= Vladimir Raitz =

Vladimir Gavrilovich Raitz (23 May 1922 – 31 August 2010) was a Russian-born British businessman who co-founded the Horizon Holiday Group, which pioneered the first mass package holidays abroad. Born in Moscow, his family were White Russian Jews who left the Soviet Union when he was six, and variously passed through Berlin and Warsaw before finally settling in London.

He attended Mill Hill School, London, and studied economics at London School of Economics. After graduating in 1942, he started work as a journalist, first for British United Press and then for Reuters from 1943 to 1949.

==Entrepreneur==
On holiday in Calvi on Corsica in 1949, he was asked by a socialite with local connections, Nicholas Steinheid, to encourage British visitors the following year. Having calculated he could charter an aircraft and provide an all-in two-week holiday in Corsica for less than £35, he set up Horizon Holidays on 12 October 1949, and initiated the package holiday industry. The name was chosen to reflect the blue horizon that passengers would see from a plane window.

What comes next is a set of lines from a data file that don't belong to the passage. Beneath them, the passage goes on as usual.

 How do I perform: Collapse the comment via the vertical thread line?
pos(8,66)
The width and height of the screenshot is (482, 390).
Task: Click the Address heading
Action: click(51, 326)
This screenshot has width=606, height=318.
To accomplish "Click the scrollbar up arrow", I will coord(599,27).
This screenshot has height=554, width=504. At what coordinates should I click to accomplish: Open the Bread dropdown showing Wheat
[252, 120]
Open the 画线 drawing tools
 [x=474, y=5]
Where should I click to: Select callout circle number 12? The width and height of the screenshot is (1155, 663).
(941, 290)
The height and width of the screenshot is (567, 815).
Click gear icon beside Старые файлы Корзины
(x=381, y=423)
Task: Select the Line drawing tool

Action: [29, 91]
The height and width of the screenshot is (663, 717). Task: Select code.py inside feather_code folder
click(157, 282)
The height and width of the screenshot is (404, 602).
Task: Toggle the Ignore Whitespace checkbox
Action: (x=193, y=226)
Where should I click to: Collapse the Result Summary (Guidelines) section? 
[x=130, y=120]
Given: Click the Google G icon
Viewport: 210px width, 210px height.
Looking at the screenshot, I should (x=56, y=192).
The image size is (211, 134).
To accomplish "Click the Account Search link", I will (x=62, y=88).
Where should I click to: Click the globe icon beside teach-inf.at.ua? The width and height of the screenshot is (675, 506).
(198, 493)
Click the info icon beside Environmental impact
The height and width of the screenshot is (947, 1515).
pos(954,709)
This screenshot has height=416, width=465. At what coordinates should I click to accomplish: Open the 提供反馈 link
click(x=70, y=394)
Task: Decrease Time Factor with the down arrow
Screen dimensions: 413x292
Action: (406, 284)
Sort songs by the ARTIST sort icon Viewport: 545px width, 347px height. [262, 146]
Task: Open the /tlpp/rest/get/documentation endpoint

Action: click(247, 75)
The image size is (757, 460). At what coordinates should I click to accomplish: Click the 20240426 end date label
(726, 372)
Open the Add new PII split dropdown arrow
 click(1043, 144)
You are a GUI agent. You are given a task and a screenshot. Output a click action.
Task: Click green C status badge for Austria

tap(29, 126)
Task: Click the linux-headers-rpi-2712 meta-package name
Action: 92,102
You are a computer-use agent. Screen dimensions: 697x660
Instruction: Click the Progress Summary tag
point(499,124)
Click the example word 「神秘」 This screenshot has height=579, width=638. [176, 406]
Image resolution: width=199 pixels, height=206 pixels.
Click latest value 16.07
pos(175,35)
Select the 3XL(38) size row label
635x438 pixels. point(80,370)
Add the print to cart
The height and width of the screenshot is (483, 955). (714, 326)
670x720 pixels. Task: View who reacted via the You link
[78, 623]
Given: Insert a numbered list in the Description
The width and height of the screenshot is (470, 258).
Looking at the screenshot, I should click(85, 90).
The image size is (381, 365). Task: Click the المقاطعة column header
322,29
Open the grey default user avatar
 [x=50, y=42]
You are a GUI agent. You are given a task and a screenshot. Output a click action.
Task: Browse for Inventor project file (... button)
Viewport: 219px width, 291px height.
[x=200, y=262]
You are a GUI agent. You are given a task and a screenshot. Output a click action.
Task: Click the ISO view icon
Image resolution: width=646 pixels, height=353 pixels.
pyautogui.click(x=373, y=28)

With inheritance money, he chartered aircraft and made the relevant local connections with the airport at Calvi. However, after considerable delay, it was only in March 1950 that the Ministry of Civil Aviation permitted the flights on the stipulation that they would only be for "students and teachers". A brief advertising campaign in teaching and nursing magazines offered the opportunity for a flight, sleep under canvas, sample local wines and eat a meal containing meat twice a day – this was especially attractive due to the continuing austerity measures in post-war United Kingdom. The all-inclusive price was £32.10s.-, or roughly half the cost of the return flight to Nice, the closest airport served by BEA.

==First flight==
The first charter flight between Gatwick airport and Corsica was on 20 May 1949. After arranging to pick up passengers from King's Cross Station, eleven "teachers" (paying passengers) and 21 "friends" (guests who returned immediately) were taken by Dakota. After a refuelling stop in Lyon, the passengers arrived at Calvi 6 hours later. The holidaymakers were taken to the camping grounds of Club Franco-Britannique. Much of the canvas used in the camping were remainders from the US navy which constructed the airport in 1943.

==Retirement==
He left Horizon in 1972 after it was taken over by Court Line (which had also previously taken over Clarksons) and became a travel consultant. Court Line went into liquidation in August 1974.

He was inducted into the British Travel Industry Hall of Fame. His personal memoir, Flight to the Sun, was published in 2001.

==Personal life==
Raitz had 3 daughters and 5 grandchildren.